This project aims to create an Arabic sentiment analysis system, that takes advantage of the different text representation models like TF-IDF, Bag of words, and Bag of concepts in addition to exploring newer methods such as appraisal theory.
The general architecture of the system is the following:
The code for the system is organized into the following branches:
- AJGT: Code for Arabic sentiment analysis using classical machine learning models built using the AJGT dataset.
- ASTC: Code for Arabic sentiment analysis using classical machine learning models built using the ASTC dataset.
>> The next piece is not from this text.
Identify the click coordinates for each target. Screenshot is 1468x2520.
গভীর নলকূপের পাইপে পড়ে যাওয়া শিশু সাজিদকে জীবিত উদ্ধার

- ASTD: Code for Arabic sentiment analysis using classical machine learning models built using the ASTC dataset.
- LABR: Code for Arabic sentiment analysis using classical machine learning models built using the ASTC dataset.
- DL: Code for Arabic sentiment analysis using deep learning.
- Appraisal: Code for Arabic sentiment analysis using appraisal features.
- Deployment: Deployment of the system using Streamlit.
Each branch contains a details overview of the dataset used, as well as all the performance metrics.
- LABR (Large scale Arabic Book Reviews)
- AJGT (The Arabic Jordanian General Tweets)
- ASTC (Arabic Sentiment Twitter Corpus)
- ASTD (Arabic Sentiment Tweets Dataset)
The system supports the following text representation models:
- Bow (Bag of Words)
- TF-IDF (Term frequency, inverse document frequency)
- LSA (Latent semantic analysis)
- LDA (Latent Dirichlet allocation)
- BoC (Bag of Concepts)
- Appraisal groups
The previous text representation modes are used to create features for the following models:
- Naive bayes
- Logistic regression
- Support Vector Machine
- Random forest
As for deep learning, we opted for the BERT (Bidirectional Encoder Representations) model and its variants.